Institutional Research and Assessment

Transfer Student Project: Josette's Story

Josette transferred to Evergreen's Tacoma campus as a junior, where she is focusing on Law and Sociology and preparing to apply to law school.

Coming to Evergreen, Josette expected to find collaborative and integrated learning, group projects, and a very diverse population. What she found matched her expectations. Commenting on the change she’s experienced at Evergreen she said, “I’ve become more aware of my strengths. It’s easier for me to identify how I interact with other people and how I motivate other people. I think that self-awareness is a higher level of thinking, and I think being at Evergreen, you’re developing that, unknowingly developing that... I believe it’s because of all the collaborative work that we do.”

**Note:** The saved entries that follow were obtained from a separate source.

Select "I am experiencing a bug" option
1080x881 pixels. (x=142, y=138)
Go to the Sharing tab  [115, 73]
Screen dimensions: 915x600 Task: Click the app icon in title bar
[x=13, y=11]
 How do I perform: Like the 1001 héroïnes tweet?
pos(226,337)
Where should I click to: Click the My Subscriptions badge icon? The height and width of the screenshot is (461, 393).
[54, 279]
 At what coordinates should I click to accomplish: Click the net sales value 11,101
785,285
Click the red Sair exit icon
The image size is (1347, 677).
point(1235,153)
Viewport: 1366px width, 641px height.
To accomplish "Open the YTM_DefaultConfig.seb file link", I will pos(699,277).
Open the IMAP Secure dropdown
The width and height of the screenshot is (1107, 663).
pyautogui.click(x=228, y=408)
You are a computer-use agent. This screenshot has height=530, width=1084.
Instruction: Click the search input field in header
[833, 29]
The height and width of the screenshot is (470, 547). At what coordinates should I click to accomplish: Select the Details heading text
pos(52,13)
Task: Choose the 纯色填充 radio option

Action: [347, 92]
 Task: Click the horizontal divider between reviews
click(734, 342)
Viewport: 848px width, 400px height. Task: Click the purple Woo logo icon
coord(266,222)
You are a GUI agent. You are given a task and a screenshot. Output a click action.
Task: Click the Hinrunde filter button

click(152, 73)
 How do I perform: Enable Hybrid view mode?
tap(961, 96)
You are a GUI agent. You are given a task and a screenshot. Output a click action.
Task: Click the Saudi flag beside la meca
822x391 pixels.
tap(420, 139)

Happy, feeling her expectations were met in Tacoma, Josette began to realize a lack of collaboration with the main campus in Olympia. She pondered the demographic, cultural, and practical differences between the two campuses, at once both appreciating and bemoaning the separation. When she describes Evergreen to her friends, she is sure to remove Tacoma from the “hippie” stereotype wafting up from Olympia. Despite her distinction, she recognizes the important work being forged at both locations and insists all students would benefit from collaboration across such differences, even if the process were painful. “I think we could learn a lot from each other—open up some sores, then some minds.” If such communal bonds can’t be cemented through academics, guest lectures, or participation in Lyceum, Josette feels the “big van they have” in Olympia should at least be used to transport Tacoma students down for the basketball games, where the Geoducks could use the extra cheers.

Tacoma’s motto, ‘Enter to learn; depart to serve,’ resonated with Josette’s desire to become a counselor or social worker, and was integral in her enrollment at Evergreen. However, Josette’s “stick-up-for-the-underdogs” nature developed a new dimension as her studies delved into the Constitution where she began questioning the genesis and subsequent interpretations of law. Josette stewed in the ridiculous disconnection between policy makers and affected populations. This investigation led her to rethink her initial career plans: “I don’t think I can sit in a room, counseling people, when really they don’t have control over their own lives.” Her desire to serve under-represented populations, concomitant with her newly realized lack of control, reinvigorated her academic drive. “It’s a political thing… We can’t just expect that we’re going to show up with an Associate’s degree and get paid for the hard work you do… now the state requires advanced degrees in order to get paid a decent salary to help take care of the less fortunate.”

Josette has decided to follow in the footsteps of Tacoma’s ‘sheroes,’ the strong, professional women leaders who have been her faculty and role models at Evergreen. Though the career change is sudden, she feels it’s the right step. Josette is now readying her transcript and application for law school, studying for the LSATS, and preparing herself to face the challenges ahead.